Jungen müssen dann mit der Tatsache fertig werden, dass die Mutter - wie auch die Erzieherinnen und viele andere Menschen, mit denen sie es im Alltag zu tun haben - einem anderen Geschlecht angehören als sie selbst. Möglicherweise fragen sie sich dann, ob Eigenschaften, die sie mit ihrer Mutter gemeinsam hatten und bis dahin ganz selbstverständlich fanden, jetzt vielleicht nicht mehr zu ihnen "gehören". In diesem Alter beginnt daher ihre "Suche nach Männlichkeit".
Rollenspiele spiegeln die Realität wider
Wir können dies gut an einer typischen Situation im Kindergarten beobachten: dem Familienrollenspiel. Welche Rolle übernimmt der Junge? Nun, zunächst ist naheliegend, dass er den Vater spielt. Das sieht dann so aus, dass die Mutter nach einem kurzen Frühstück den Vater zur Arbeit schickt. Während für sie dann das Tagwerk beginnt, langweilt sich der Junge und kommt nach wenigen Minuten zurück: "Ich bin wieder da-a!" Daraufhin belehrt ihn die Mutter, dass es ja noch vormittags sei und er noch länger arbeiten müsse. Die Möglichkeit, dass Papa zu Hause bleibt und sich um die Kinder kümmert, während Mama arbeiten geht, ist den meisten Kindern aus ihrem eigenen Familienleben nicht bekannt.
Was bleibt dem Jungen? Vielleicht entscheidet er sich dafür, die Rolle zu wechseln: Er wird Hund. Da darf er dabei bleiben und laut herumbellen - das macht vielen Jungs Spaß. Andererseits wird er möglicherweise noch mehr herumkommandiert als die Kinder. Vor allem ältere Jungen entscheiden sich daher möglicherweise anders: Sie tun sich mit anderen Jungs zusammen, gehen vielleicht raus: "Los, Männer, an die Arbeit!" - und ab geht's in die Sandkiste.
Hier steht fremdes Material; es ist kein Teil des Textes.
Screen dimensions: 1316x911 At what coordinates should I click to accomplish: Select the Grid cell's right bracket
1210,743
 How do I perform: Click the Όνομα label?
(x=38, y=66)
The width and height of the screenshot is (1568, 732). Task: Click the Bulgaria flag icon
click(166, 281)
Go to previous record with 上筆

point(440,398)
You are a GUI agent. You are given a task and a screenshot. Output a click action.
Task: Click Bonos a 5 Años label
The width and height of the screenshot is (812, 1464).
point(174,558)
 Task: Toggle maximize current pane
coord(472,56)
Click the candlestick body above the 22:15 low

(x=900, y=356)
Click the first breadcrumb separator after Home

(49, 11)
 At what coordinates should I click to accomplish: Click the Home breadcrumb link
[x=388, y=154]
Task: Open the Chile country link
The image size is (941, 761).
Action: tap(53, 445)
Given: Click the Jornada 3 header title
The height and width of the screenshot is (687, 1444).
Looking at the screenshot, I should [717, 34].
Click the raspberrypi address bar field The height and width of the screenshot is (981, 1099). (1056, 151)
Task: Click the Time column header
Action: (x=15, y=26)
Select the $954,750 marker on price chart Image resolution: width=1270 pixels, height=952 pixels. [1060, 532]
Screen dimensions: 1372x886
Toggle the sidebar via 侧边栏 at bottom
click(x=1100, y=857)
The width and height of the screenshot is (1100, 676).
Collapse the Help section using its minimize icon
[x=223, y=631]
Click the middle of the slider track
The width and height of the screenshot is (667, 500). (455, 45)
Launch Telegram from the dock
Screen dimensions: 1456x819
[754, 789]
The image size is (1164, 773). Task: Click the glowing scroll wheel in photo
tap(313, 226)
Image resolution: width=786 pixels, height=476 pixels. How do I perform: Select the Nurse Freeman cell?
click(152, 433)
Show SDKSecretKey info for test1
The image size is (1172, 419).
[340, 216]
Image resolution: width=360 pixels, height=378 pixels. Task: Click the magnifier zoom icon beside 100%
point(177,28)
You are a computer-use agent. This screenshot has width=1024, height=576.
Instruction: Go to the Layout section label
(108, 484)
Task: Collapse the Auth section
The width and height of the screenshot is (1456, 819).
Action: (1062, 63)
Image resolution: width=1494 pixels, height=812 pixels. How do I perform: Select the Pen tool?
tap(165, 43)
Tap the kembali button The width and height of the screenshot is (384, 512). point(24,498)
Positive Vorbilder können den späteren "Macho" verhindern
Auf ihrer Suche nach Männlichkeit werden Jungen an verschiedenen Orten fündig: in erster Linie beim Vater; bei Großvätern, Onkeln und Freunden der Eltern; beim gemeinsamen Spiel mit anderen Jungen; in den stereotypen Bildern, die die Medien bereitstellen. Dem Versuch, Vorbilder für "Männlichkeit" zu finden, steht die Abgrenzung von "Weiblichkeit" gegenüber. Wenn Jungen auf ihrem weiteren Lebensweg zu wenige positive Anregungen dafür erhalten, was Junge- oder Mannsein positiv bedeuten kann, werden sie ihre "Männlichkeit" möglicherweise durch besonders starke Abgrenzung von Mädchen und Frauen hervorheben. Vielleicht bleiben sie aber auch nah an der Mutter und geben sich Mühe, ihr alles recht zu machen - um den Preis, von anderen als "Muttersöhnchen" lächerlich gemacht zu werden.
"Den" Jungen gibt es nicht: Jungen sind verschieden. Die folgenden Gedanken können Anstöße geben, einmal einen anderen Blick auf das Verhalten von Jungen zu werfen.
- Jungen wollen so akzeptiert werden, wie sie sind - ob sie nun typische Jungs sind, die mit Stöcken in der Gegend herumschießen, oder ob sie "wie ein Mädchen sind" und ihre Puppe durch die Gegend fahren.
- Niemandem bekommt es gut, wenn Jungen andere Kinder ständig stören und ärgern oder Erwachsenen auf der Nase herumtanzen. Problematische Verhaltensweisen sollten nicht wegerklärt werden: Bei Problemen und Fehlverhalten müssen klare Regeln ausgehandelt und ggf. von den Erwachsenen Grenzen gesetzt werden.
- Auf der anderen Seite ist es wichtig, Angst und Unsicherheit bei Jungen wahrzunehmen, auch und gerade wenn sie hinter übermäßiger Aktivität, Lautstärke oder auch aggressivem Verhalten versteckt sind.
- Jungen müssen typisch und untypisch sein dürfen. Zu wünschen ist, dass sie möglichst viele Verhaltensmöglichkeiten ausprobieren und weiterentwickeln können, denn je flexibler sie sind, um so besser sind ihre Voraussetzungen dafür, mit der Welt von morgen zurechtzukommen.